Healthy Computing: Correct Height

Is your keyboard still on top of your desk? Do you work with your laptop
on a table? Do you reach up to type while your shoulders creep up and
your neck and back tense? The muscle tension in your shoulders usually
increases when the keyboard is at the incorrect height. Therefore, reduce
your tension by placing your keyboard at the CORRECT HEIGHT.

HOW TO ATTAIN THE CORRECT HEIGHT:

Begin by checking your position at the keyboard. Let your upper arms hang
straight down, bend your elbows at about 90 to 110 degrees, and keep your
forearms and wrists level as you extend your fingers to the keyboard. If
you cannot sit this way because the keyboard is too high, then change your
keyboard height.

  • If possible lower the surface upon which the keyboard is sitting (e.g.,
    reduce the table height (cut a few inches from the legs of the table) or
    install an adjustable keyboard tray beneath the desktop.

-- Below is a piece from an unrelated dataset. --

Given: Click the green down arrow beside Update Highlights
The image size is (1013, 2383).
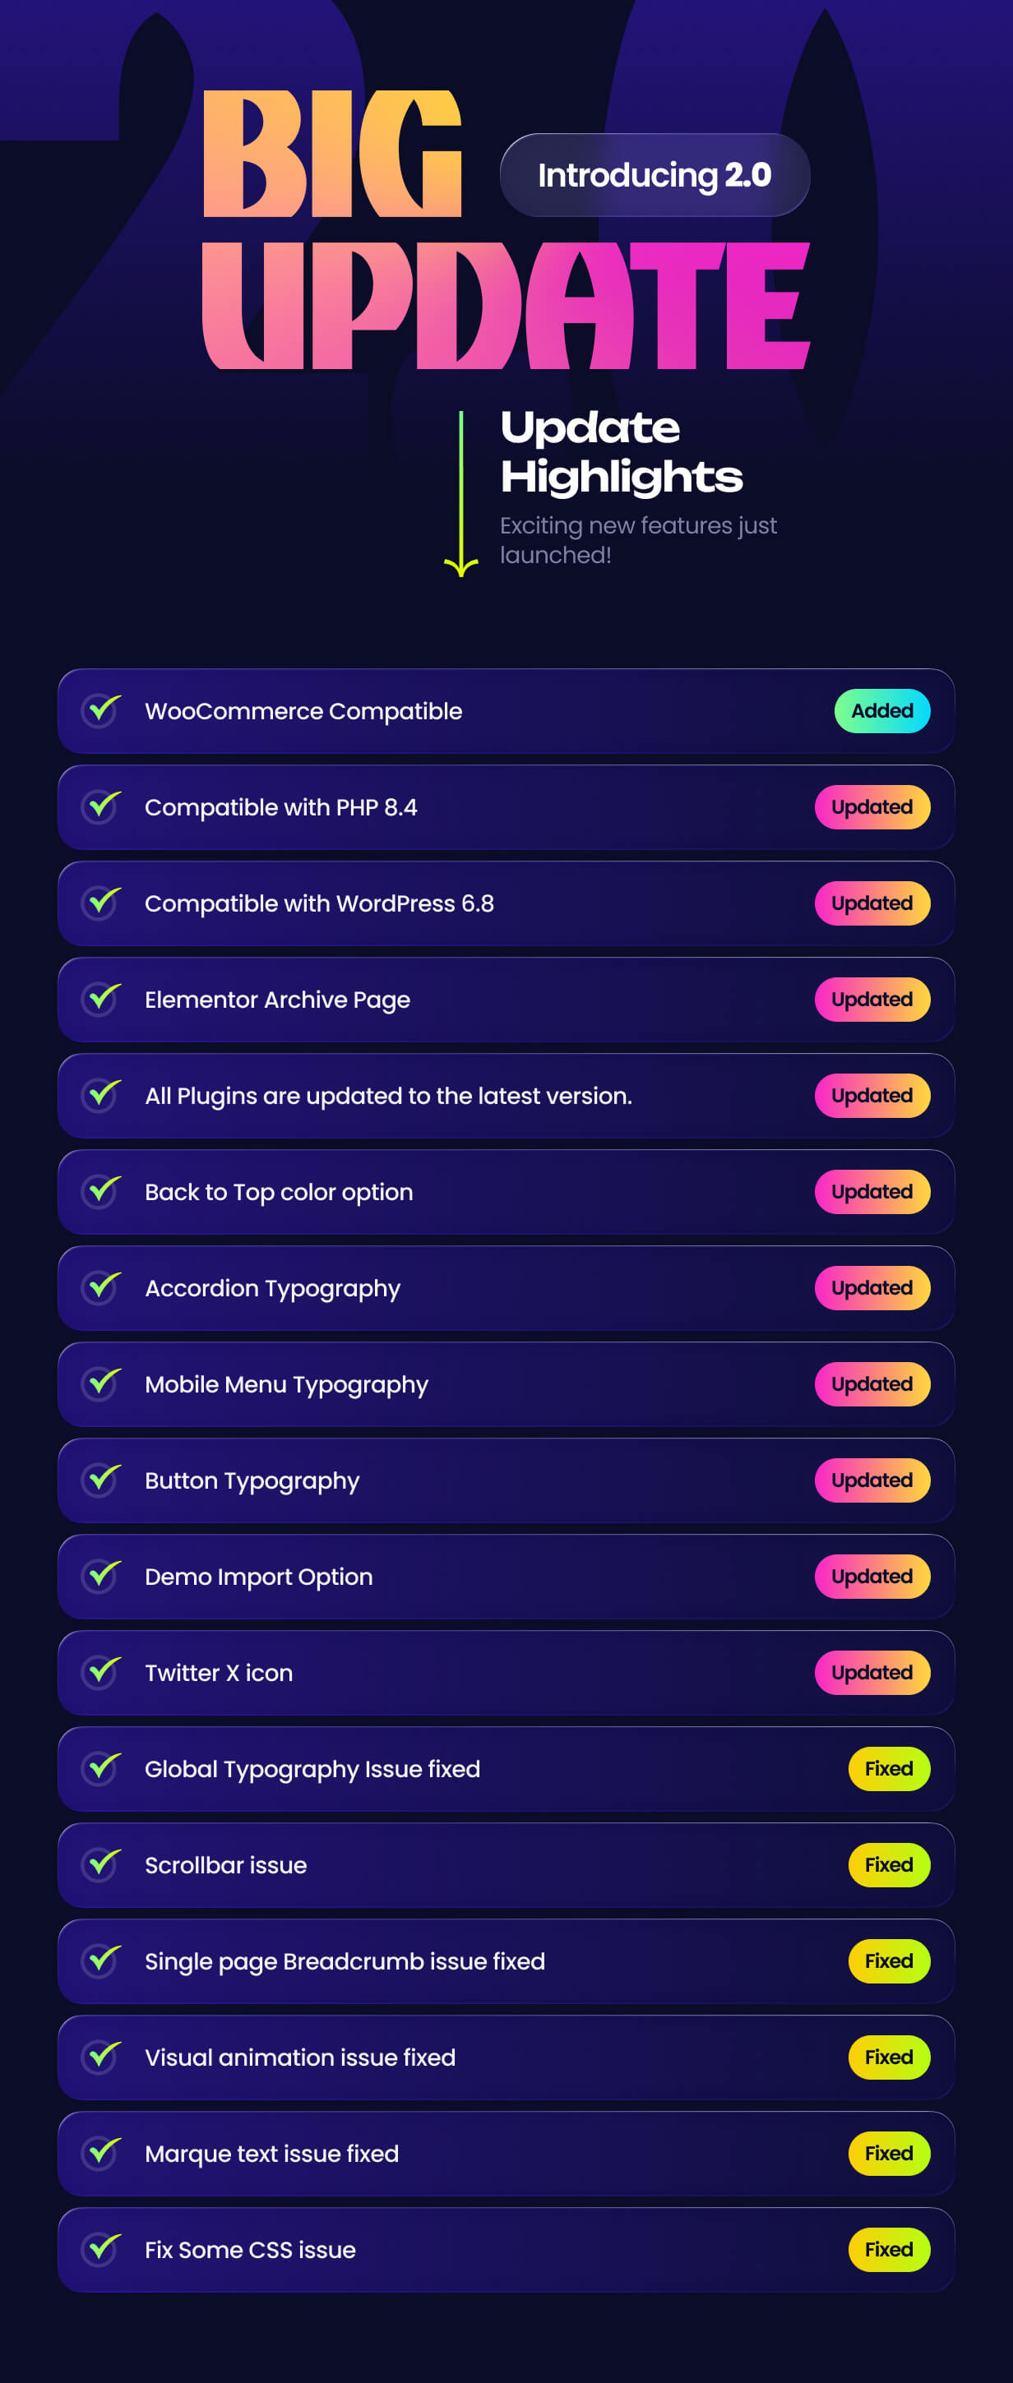Looking at the screenshot, I should tap(461, 494).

  • Raise the height of your body so that your arms are in the correct
    position. Usually this requires raising the height of the seat of your
    chair (pillows can often work as well). It often means that now your
    feet cannot reach the floor. This problem may partially be resolved with
    a footrest.

Check in with your body throughout the day to observe unnecessary tension
when typing and mousing. Stop your shoulders from inching upwards. Relax
your neck, shoulders and arms. Integrate breaks and movements into your
computing routine by taking micro-breaks every minute (e.g., drop your
hands to your lap at every opportunity, such as at the end of a paragraph
or when waiting for the computer to process your input).